Justyna Wydrzynska, une Polonaise qui a fourni des pilules abortives à une femme enceinte, a été reconnue «coupable d’avoir prêté assistance» à la pratique d’une interruption volontaire de grossesse par un tribunal de Varsovie. Elle s’est vue infliger «huit mois de travaux d’intérêt général à raison de 30 heures par mois», écrit sur Twitter l’organisation Abortion Dream Team, dont elle est l’une des cofondatrices.

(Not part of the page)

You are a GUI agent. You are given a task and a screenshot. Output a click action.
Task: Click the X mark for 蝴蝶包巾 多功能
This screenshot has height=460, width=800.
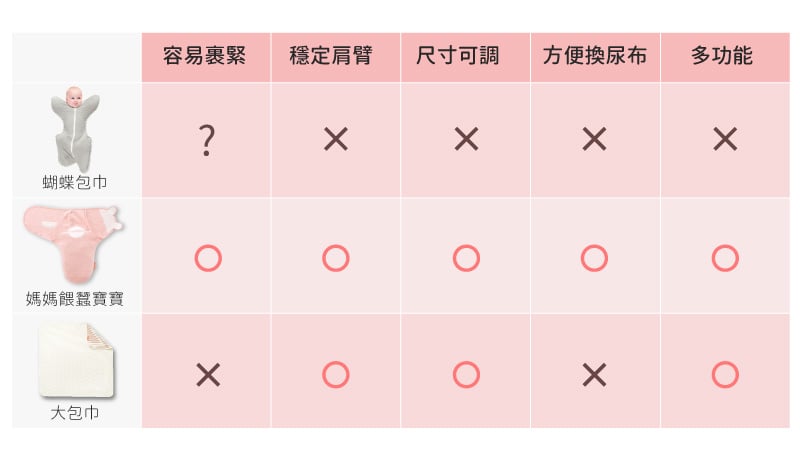(x=725, y=140)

«Je ne me sens pas coupable, je n’accepte pas ce jugement», a déclaré Justyna Wydrzynska à la sortie du tribunal. L’activiste a annoncé qu’elle allait faire appel et qu’elle allait continuer à aider les femmes. «Rien n’a changé», a-t-elle ajouté. Les attendus de la décision de justice n’ont pas été rendus publics.

Envoyer un message à la société

«La condamnation d’aujourd’hui constitue un nouveau gouffre dans la répression des droits reproductifs en Pologne: un recul pour lequel les femmes et les jeunes filles – et ceux qui défendent leurs droits – paient un lourd tribut», commente Agnès Callamard, la secrétaire générale d’Amnesty International, dans un communiqué. «Cette affaire crée un dangereux précédent en Pologne, où l’avortement est presque totalement interdit, et donne un aperçu effrayant des conséquences des lois aussi restrictives», poursuit-elle.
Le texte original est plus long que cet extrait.